▶ _DIRECTIONS FOR THIS TASK_
Within this listing, how many lines carry the string "dimensions"? State the number only.

▶ _EXERCISE MATERIALS_
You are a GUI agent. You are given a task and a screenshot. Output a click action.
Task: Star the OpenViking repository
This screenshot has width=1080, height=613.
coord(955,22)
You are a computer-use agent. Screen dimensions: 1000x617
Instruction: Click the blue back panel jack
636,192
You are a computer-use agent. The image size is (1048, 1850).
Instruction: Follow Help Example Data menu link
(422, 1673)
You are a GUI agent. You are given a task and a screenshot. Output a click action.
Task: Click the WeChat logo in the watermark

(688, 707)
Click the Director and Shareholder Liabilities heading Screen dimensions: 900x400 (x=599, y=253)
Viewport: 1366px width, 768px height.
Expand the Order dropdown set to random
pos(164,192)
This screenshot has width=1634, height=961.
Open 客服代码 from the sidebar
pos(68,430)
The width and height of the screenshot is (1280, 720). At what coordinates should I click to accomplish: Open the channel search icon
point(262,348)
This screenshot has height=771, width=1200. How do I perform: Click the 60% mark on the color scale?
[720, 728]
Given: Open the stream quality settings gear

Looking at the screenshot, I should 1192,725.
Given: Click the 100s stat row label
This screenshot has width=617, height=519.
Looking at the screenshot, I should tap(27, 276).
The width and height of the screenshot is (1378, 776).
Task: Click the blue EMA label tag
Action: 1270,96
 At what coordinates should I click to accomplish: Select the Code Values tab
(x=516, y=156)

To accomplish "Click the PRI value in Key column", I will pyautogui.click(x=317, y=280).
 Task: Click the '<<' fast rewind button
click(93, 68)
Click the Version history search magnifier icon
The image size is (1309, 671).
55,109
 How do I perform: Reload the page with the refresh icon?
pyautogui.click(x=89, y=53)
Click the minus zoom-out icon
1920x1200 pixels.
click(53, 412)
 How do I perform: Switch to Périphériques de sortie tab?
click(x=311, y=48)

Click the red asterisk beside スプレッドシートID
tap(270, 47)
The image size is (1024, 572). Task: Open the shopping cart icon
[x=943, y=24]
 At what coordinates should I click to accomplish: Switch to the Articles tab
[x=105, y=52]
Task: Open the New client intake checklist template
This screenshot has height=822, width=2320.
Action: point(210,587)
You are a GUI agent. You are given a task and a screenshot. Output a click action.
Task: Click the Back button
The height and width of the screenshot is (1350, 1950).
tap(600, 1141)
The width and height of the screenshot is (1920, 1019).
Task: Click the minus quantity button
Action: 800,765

▶ _REPLY_
2